DFB folgt Votum: Montagsspiele in der 3. Liga ab 23/24 Geschichte

Die Montagsspiele in der 3. Liga sind ab der Saison 2023/24 Geschichte. Wie der DFB am Mittwochabend bekanntgab, hat der Ausschuss 3. Liga die DFB GmbH Co & Co. KG damit beauftragt, den neuen Medienrechte-Vertrag der 3. Liga ab der Saison 2023/24 ohne Montagsspiele auszuschreiben. Dieser Herausforderung nimmt sich der Verband nun an.

"Montag hat ab 2023/24 keinen Platz mehr"

Mit der Empfehlung an die DFB GmbH Co & Co. KG, die für die Ausschreibung der Medienrechte zuständig ist, folgt der Ausschuss dem Votum der 20 Vereine, die sich bei der Managertagung am vergangenen Donnerstag mehrheitlich gegen die Fortsetzung der Montagsspiele über die Saison 2022/23 ausgesprochen hatten. Elf Klubs – darunter  Kaiserslautern, Zwickau, Magdeburg, Halle, Osnabrück, Braunschweig, Meppen, Saarbrücken und Duisburg – votierten für die Abschaffung, sieben Klubs konnten sich eine Beibehaltung des Termins am Montagabend unter bestimmten Voraussetzungen vorstellen, zwei Klubs enthielten sich.

Die Spiele am Montagabend in der 3. Liga wurden zur Saison 2018/19 ins Spieltagsformat aufgenommen und sorgen seitdem immer wieder für Proteste der Fans. Erst Ende November musste das Spiel zwischen dem SV Meppen und Viktoria Köln aufgrund von Protesten für über zehn Minuten unterbrochen werden. In den beiden Bundesligen waren die Spiele am Montagabend nach Protesten bereits zur laufenden Spielzeit gestrichen worden. Nach der kommenden Saison nun auch in der 3. Liga.
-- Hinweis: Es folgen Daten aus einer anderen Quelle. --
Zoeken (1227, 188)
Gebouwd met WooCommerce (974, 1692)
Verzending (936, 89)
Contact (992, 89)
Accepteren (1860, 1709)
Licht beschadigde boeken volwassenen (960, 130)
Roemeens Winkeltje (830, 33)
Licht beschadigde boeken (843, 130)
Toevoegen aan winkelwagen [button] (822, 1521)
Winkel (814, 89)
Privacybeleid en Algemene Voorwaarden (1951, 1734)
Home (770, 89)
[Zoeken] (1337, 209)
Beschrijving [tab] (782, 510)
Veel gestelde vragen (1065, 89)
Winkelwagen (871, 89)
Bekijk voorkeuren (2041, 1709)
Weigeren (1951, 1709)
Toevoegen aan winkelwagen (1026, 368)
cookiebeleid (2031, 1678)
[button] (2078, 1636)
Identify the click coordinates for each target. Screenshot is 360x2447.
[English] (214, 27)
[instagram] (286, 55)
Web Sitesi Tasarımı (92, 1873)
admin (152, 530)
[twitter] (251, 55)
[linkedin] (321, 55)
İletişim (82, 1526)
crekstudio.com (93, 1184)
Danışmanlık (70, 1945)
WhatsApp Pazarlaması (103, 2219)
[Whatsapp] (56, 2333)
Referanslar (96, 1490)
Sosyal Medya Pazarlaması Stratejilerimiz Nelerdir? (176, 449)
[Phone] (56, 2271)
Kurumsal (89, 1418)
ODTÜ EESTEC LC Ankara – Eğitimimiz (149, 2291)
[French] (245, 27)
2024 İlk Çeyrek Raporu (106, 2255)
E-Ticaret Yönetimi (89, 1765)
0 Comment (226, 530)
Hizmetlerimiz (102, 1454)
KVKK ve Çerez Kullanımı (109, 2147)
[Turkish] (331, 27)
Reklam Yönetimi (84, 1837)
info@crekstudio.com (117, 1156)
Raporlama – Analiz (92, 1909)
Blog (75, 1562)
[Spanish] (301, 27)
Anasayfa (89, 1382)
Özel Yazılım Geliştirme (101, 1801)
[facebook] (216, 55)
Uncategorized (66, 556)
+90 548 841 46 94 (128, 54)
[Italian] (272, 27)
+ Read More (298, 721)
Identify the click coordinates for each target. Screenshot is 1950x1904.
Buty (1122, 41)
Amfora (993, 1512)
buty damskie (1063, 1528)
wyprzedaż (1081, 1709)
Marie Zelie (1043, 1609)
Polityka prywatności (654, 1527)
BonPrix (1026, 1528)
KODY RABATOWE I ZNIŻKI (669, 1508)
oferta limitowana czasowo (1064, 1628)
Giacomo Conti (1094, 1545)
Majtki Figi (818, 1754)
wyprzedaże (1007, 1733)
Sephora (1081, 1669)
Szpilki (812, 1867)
Ausschreibung soll im Sommer beginnen

"Wir haben einen umfassenden Diskussionsprozess mit allen Beteiligten hinter uns. Am Ende steht die klare Erkenntnis: Der Montag hat als Spieltermin in der 3. Liga ab der Saison 2023/2024 keinen Platz mehr", sagt Tom Eilers, Vorsitzender des Ausschusses 3. Liga: "Diesem Meinungsbild haben wir als Ausschuss mit unserer Empfehlung an die DFB GmbH & Co. KG entsprochen." Nun sei es die Aufgabe, die Spieltagsgestaltung an den Wochenenden zu optimieren, um die 3. Liga bestmöglich darzustellen und alle Interessenlagen angemessen zu berücksichtigen, so Eilers. In der Diskussion ist etwa eine zusätzliche Anstoßzeit am Samstag oder Sonntag. Aber auch eine Nutzung der Länderspielpause wurde zuletzt von einigen Vereinen ins Gespräch gebracht, ebenso ein früherer Saisonstart oder die Einführung eines Liga-Pokals. 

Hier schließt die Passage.